Engilbert of Liederkerque was a Flemish knight (from Liedekerke) who, along with his younger brother Walter, accompanied their uncle Florent of Hainaut to the Peloponnese (Morea) in southern Greece, following Florent's proclamation as Prince of Achaea in 1289. There, Engilbert married a daughter of Richard Orsini, Count palatine of Cephalonia and Zakynthos. In 1294, after the death of John Chauderon, who was his brother-in-law, Engilbert succeeded him as Grand Constable of Achaea.
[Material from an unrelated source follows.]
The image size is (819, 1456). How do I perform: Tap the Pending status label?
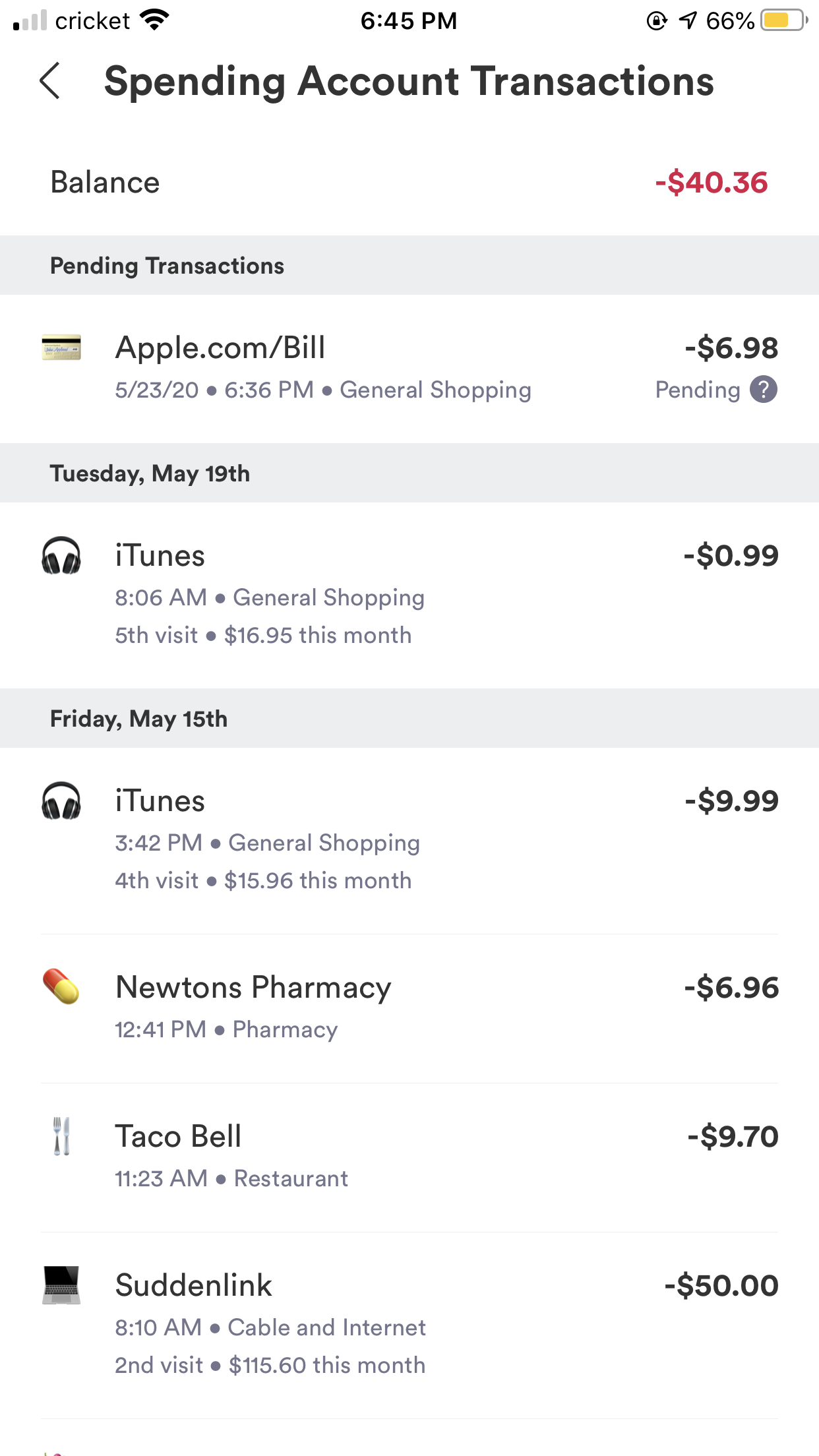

Engilbert is mentioned only sporadically in the sources: in 1297, when he accompanied Princess Isabella of Villehardouin to Nesi near Kalamata; in 1301 among the Moreote barons who ratified the proclamation of Philip of Savoy as Prince; in early 1304 as one of the witnesses to the marriage of John I Orsini to Maria Komnene Doukaina, and in the act of donation of the fortresses of Karytaina and Araklovon to Isabella's daughter Matilda of Hainaut; and finally in the act of December 1305 signed at Thebes.

==Sources==
- Bon, Antoine (1969). "La Morée franque. Recherches historiques, topographiques et archéologiques sur la principauté d'Achaïe"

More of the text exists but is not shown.